- **TEXTE AFFICHÉ**
= = = = =
Curieuse concordance des temps, bousculades de sensations...

Mardi dernier j'écoutais une femme ordinaire et extraordinaire à la fois parler du sacrifice maternel, au sens : la mère fera toujours tout pour ses enfants avant elle. (On parlait là de survie et pas de confort, de conditions si précaires qu'il n'était pas question de parler de petits conforts du quotidien).

Ses mots avaient quelque chose de très universels, elle qui vient de l'autre côté de la Méditerranée. On ne parlait pas de culture, de religion, de civilisation, mais de tripes maternelles, d'un instinct venu du fond des âges et qui fait qu'en premier, on protège nos petits, on les met hors de danger.

Ca n'excluait pas les pères, bien qu'elle ait exclu celui de ses enfants, ça ne leur enlevait rien, ça disait juste quelque chose qui devient évident quand on entend les premiers pleurs de son enfant, quand tout se passe bien. Simplement.
= = = = =
- **TÂCHE COURTE A**
Résumez le texte en deux phrases.
- **TÂCHE COURTE B**
Extrayez du texte le passage allant de « Mardi dernier j'écoutais » à « hors de danger. ».
- **TÂCHE COURTE C**
Énumérez les notions que le texte cite dans la phrase commençant par « On ne parlait pas » comme ne faisant pas l'objet de la discussion.
Seul le texte sert de référence.

- **CONTENU DES DONNÉES**
= = = = =
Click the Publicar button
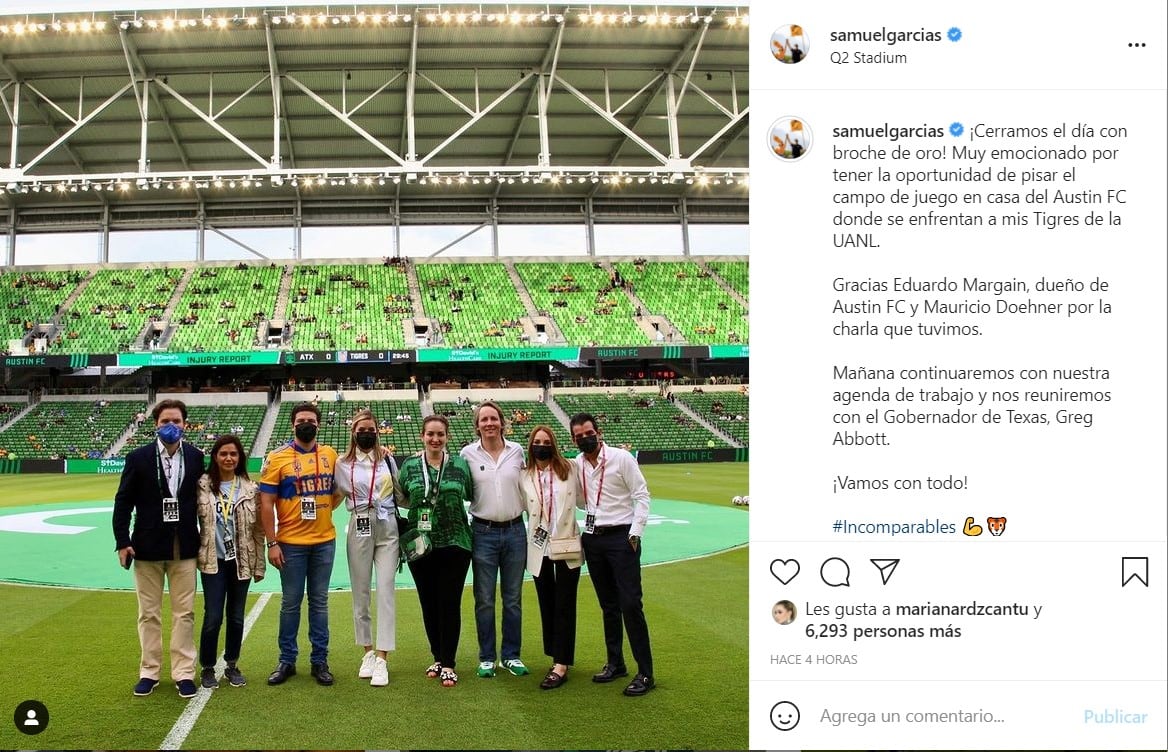The image size is (1168, 752). click(x=1115, y=716)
= = = = =
- **SOLUTION A**
Le texte rapporte les propos, entendus un mardi, d'une femme venue de l'autre côté de la Méditerranée sur le sacrifice maternel : la mère fera toujours tout pour ses enfants avant elle, dans des conditions de survie. Ces mots y sont jugés universels, car ils relèvent d'un instinct venu du fond des âges qui pousse à protéger les petits, et non de la culture ou de la religion, sans pour autant exclure les pères.

- **SOLUTION B**
Mardi dernier j'écoutais une femme ordinaire et extraordinaire à la fois parler du sacrifice maternel, au sens : la mère fera toujours tout pour ses enfants avant elle. (On parlait là de survie et pas de confort, de conditions si précaires qu'il n'était pas question de parler de petits conforts du quotidien).

Ses mots avaient quelque chose de très universels, elle qui vient de l'autre côté de la Méditerranée. On ne parlait pas de culture, de religion, de civilisation, mais de tripes maternelles, d'un instinct venu du fond des âges et qui fait qu'en premier, on protège nos petits, on les met hors de danger.

- **SOLUTION C**
culture, religion, civilisation